● YOUR INSTRUCTIONS
Write the records out once more, exactly as they appear below.

Data excerpts:
'''
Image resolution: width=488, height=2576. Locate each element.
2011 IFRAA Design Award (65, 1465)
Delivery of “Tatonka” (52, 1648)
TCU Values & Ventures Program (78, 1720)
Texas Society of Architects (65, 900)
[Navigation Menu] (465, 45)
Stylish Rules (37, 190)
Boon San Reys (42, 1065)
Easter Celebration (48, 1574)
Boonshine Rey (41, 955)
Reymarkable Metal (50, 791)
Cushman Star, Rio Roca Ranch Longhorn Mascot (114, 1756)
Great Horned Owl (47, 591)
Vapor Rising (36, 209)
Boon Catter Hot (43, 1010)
'''
● EXERCISE RESPONSE
Image resolution: width=488, height=2576. Locate each element.
2011 IFRAA Design Award (65, 1465)
Delivery of “Tatonka” (52, 1648)
TCU Values & Ventures Program (78, 1720)
Texas Society of Architects (65, 900)
[Navigation Menu] (465, 45)
Stylish Rules (37, 190)
Boon San Reys (42, 1065)
Easter Celebration (48, 1574)
Boonshine Rey (41, 955)
Reymarkable Metal (50, 791)
Cushman Star, Rio Roca Ranch Longhorn Mascot (114, 1756)
Great Horned Owl (47, 591)
Vapor Rising (36, 209)
Boon Catter Hot (43, 1010)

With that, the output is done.